Date(s) - 14 Apr 2014
1:00 PM - 2:00 PM
3043 ECpE Building Addition
Title: Energy-Efficient and Cost-Effective Schemes of Memory Error Protection
Speaker: Zhao Zhang, Associate Professor
Abstract: Computer memory reliability is increasingly a concern as memory cell density scales up. Two large-scale evaluations on data center computers have shown alarmingly high memory raw error rates. Meanwhile, memory performance and memory energy consumption continue to be first-order considerations in multi-core computer design. Conventional memory error protection schemes, used in workstation and server computers, are energy inefficient and/or limited in their protection strength. The majority of consumer-level computers and devices have no memory error protection at all.

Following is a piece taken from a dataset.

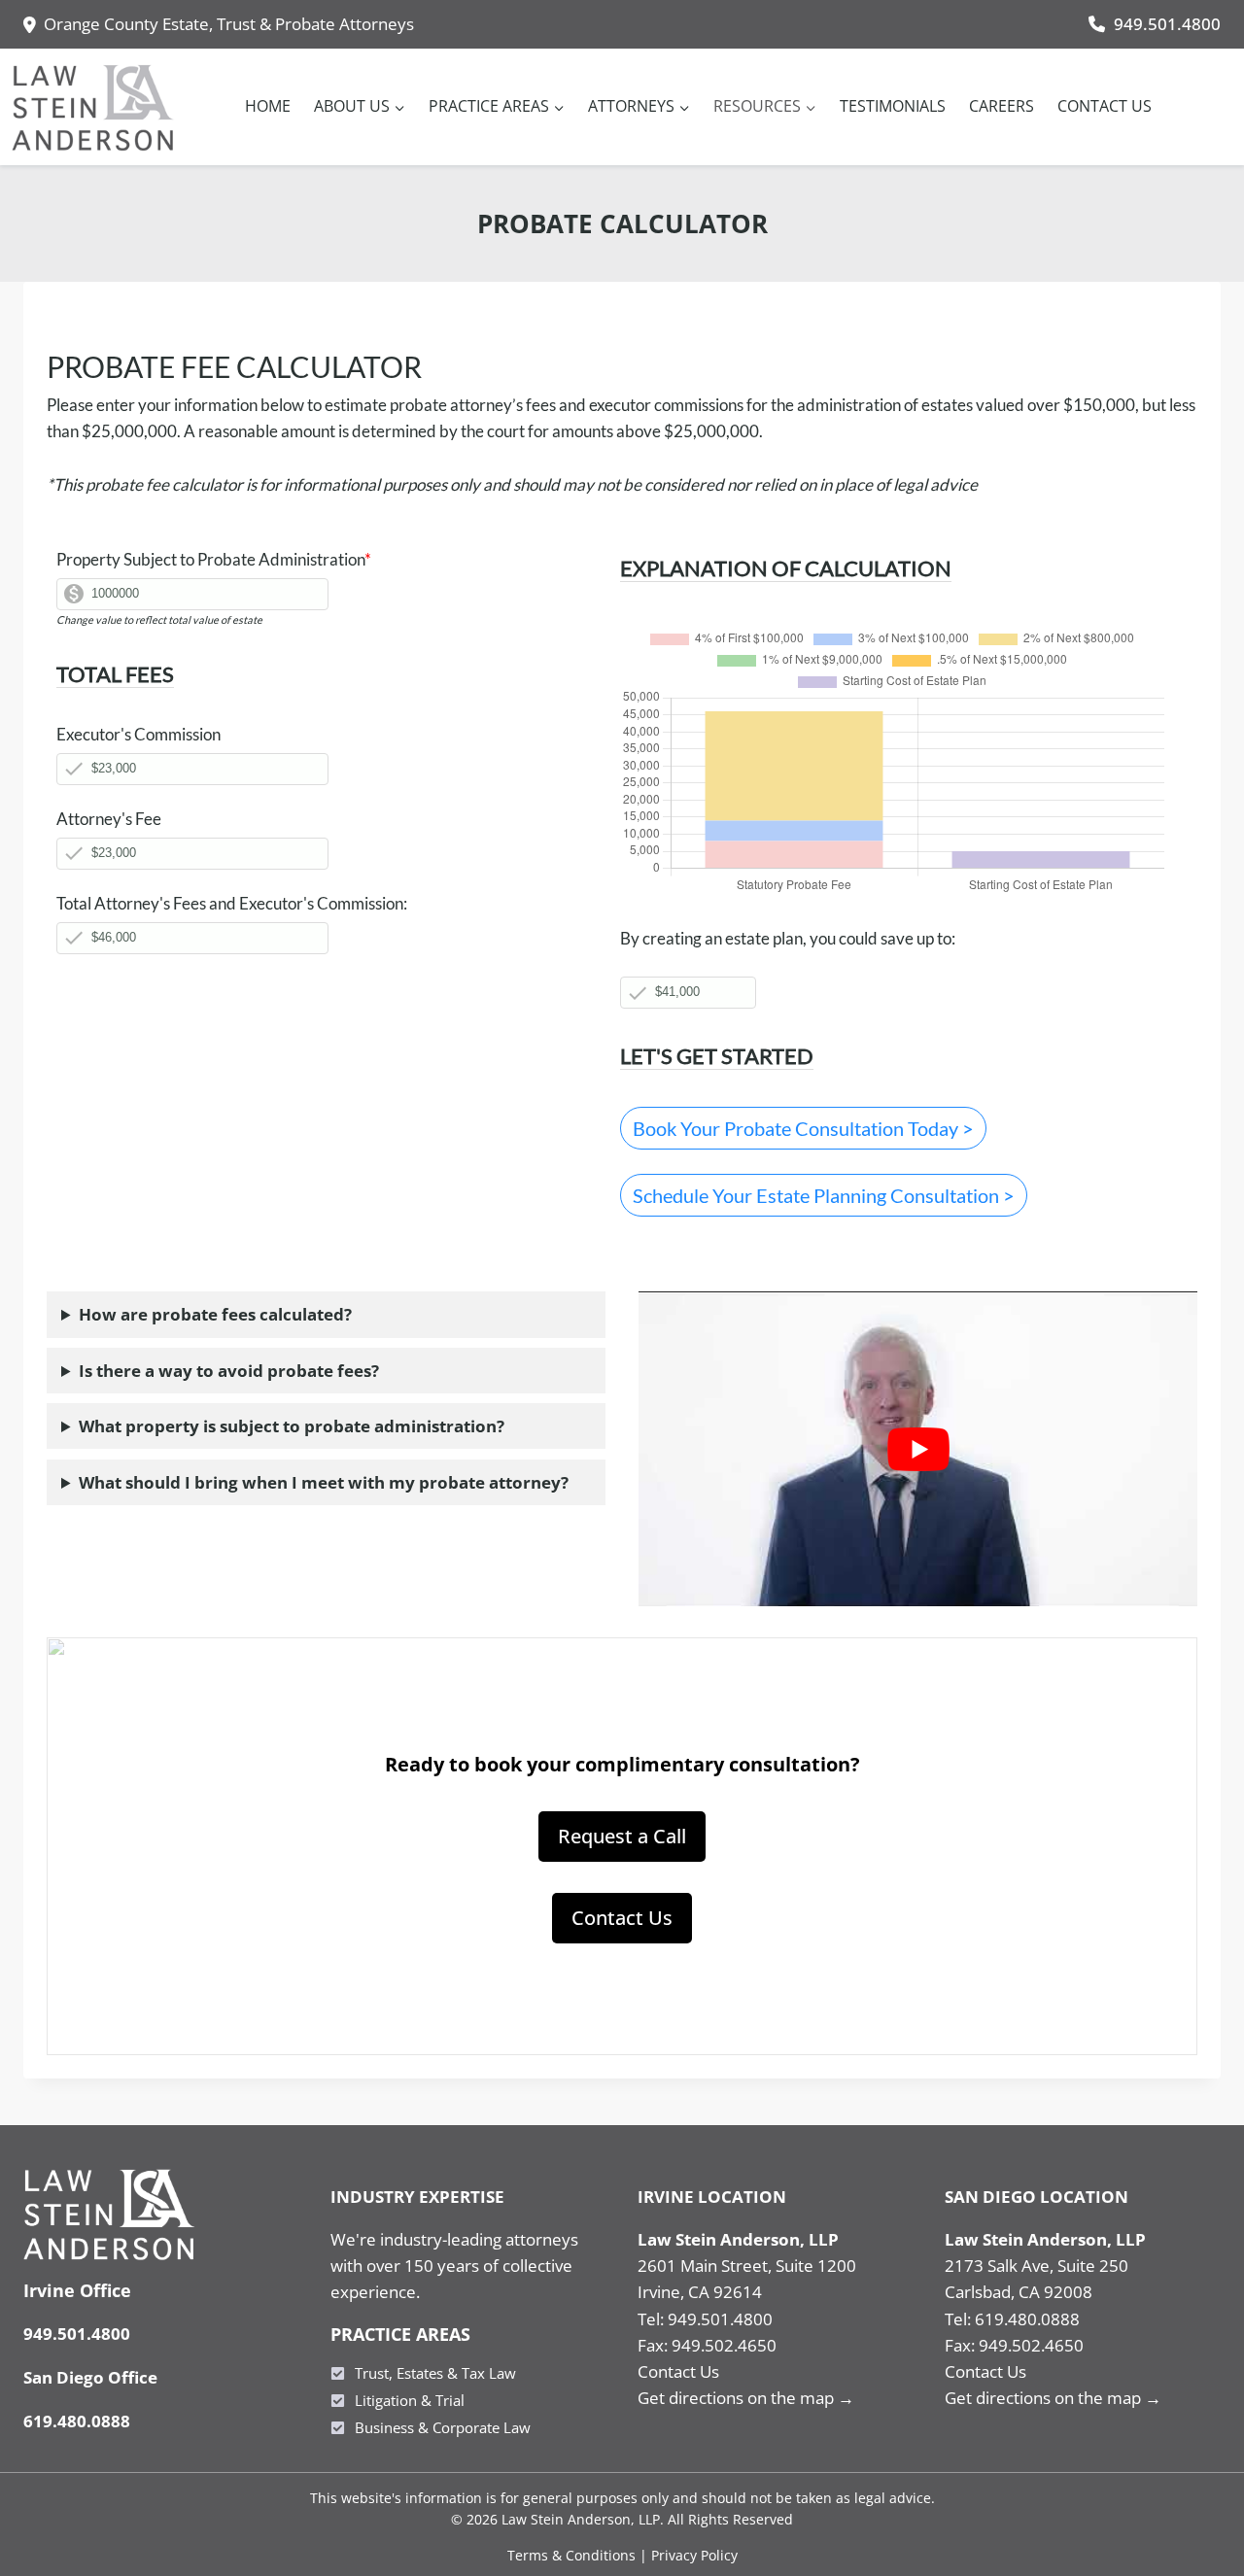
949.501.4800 (1167, 24)
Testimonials (893, 106)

This talk presents two energy-efficient and cost-effective schemes of memory error protection. The first scheme, called enhanced embedded ECC (E3CC), adds ECC protection to conventional non-ECC memories and power-efficient, sub-ranked memories. ECC bits are embedded into the same DRAM rows that store the related data bits, reducing memory energy consumption. The scheme includes a novel, non-power-of-two memory address mapping based on the Chinese Remainder Theorem, plus a couple of design optimizations. The second scheme, called MemGuard, uses log hash to provide strong detection against multi-bit errors. It incurs negligible hardware cost and energy overhead, and no memory storage overhead. Coupled with OS-based checkpointing for error recovery, MemGuard may substitute ECC memory in consumer-level computers and mobile devices, or complement SECDED ECC memory or Chipkill Correct memory by providing even stronger multi-bit error detection.